### TEXT:
Being left-handed, Casey primarily plays left-handed Fender Precision Basses through Ampeg SVT bass amplifiers and cabinets with Dropkick Murphys, though he has been seen playing Fender Jazz Basses and, as of 2018, a Duesenberg Starplayer bass as well. He almost always plays with a pick and wears his bass lower than many players, explaining that when he first started playing, he cared more about his bass "being low and looking cool" than a proper strap length.

==Murphys Boxing==
In 2015, Casey started the boxing promotion, Murphys Boxing. Casey has promoted various local fights in the Boston area which have also aired nationally on television. Danny O' Connor (ranked as one of the top 15 boxers in the world), Spike O'Sullivan, Logan McGuiness, Stephen Ormond and Michael McLaughlin currently fight for Casey's promotion. Casey said of his promotion "My grandfather was an avid boxing fan and an amateur boxer himself. He turned me onto the sport from about the age of three and the band has always had connections too. We have a song about John L. Sullivan (the bare-knuckle champion) and another one about Micky Ward (former WBU light-welterweight champion). But how I actually got into promoting was through my friend Danny O'Connor, who's a boxer from here. I was watching how hard it was for him – training in Texas, trying to sell tickets for his fights up here, he had a newborn baby and, like, how do you sell tickets when you're in Texas? I thought I'd just do some social media, promoting him to the Dropkicks fans, and the next thing you know is that five years later I'm immersed in boxing."

### DATASET EXCERPTS:
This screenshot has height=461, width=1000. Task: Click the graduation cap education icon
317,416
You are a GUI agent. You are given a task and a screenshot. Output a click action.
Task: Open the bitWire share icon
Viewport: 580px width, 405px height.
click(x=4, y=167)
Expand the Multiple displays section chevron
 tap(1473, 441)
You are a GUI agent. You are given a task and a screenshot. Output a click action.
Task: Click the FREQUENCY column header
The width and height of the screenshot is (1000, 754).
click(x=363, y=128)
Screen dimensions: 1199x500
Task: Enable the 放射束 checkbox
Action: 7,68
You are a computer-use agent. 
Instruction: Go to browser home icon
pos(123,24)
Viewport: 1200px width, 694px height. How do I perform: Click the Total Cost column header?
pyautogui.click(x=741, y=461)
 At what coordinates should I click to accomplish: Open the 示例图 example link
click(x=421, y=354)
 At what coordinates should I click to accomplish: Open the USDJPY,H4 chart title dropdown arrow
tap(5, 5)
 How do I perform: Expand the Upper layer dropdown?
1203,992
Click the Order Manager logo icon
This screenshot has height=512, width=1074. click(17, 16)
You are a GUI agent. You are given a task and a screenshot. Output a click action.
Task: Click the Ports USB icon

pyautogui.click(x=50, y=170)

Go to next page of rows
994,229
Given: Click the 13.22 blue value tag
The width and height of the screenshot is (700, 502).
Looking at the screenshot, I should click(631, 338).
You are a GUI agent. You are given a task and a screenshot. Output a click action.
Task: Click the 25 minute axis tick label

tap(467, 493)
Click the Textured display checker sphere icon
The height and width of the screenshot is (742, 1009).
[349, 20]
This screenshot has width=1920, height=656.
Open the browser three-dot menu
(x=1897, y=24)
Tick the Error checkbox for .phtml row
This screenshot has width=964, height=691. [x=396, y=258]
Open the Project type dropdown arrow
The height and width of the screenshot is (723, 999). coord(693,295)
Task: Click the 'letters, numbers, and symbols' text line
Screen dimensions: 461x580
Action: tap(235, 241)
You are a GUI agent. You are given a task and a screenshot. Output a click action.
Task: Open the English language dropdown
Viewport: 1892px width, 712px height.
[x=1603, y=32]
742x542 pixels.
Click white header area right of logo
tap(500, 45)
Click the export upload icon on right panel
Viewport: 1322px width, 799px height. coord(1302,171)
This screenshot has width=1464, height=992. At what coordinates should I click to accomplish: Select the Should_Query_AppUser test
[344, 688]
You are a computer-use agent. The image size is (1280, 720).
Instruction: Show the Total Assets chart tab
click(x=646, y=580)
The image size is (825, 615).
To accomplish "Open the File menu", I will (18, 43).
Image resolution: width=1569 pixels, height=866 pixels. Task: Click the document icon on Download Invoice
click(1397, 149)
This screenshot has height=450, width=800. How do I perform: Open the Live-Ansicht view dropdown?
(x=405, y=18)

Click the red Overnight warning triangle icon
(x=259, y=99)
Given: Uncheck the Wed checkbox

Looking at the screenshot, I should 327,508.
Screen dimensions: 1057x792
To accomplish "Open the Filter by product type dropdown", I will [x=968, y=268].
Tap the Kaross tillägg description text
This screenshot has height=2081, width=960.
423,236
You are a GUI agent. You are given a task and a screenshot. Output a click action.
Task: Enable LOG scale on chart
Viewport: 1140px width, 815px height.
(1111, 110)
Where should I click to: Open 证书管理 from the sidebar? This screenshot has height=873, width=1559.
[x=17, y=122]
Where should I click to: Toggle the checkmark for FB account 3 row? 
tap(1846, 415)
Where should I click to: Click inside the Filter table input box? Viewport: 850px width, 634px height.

### EXERCISE REQUIREMENTS:
Please continue the text about Casey and his boxing promotion, starting after its final sentence.

### RESULT OF THE EXERCISE:
==Restaurants and bars==

Casey was the owner of a sports bar in the Back Bay neighborhood of Boston on Boylston Street near Fenway Park, called McGreevy's, dedicated to the memory of the founder of the Royal Rooters, "'Nuf Ced" Michael T. McGreevy.
On August 19, 2020, Casey announced that McGreevy's would be closing down after 12 years due to the economic fallout of the COVID-19 pandemic.

He was also part-owner (with Shawn Thornton and Tim Wakefield) of a Pembroke, Massachusetts restaurant called Turner's Yard, which closed in 2014.

Casey announced in December 2019 that he would be opening another restaurant, Yellow Door Taqueria, in Boston's South End. It opened in February 2020.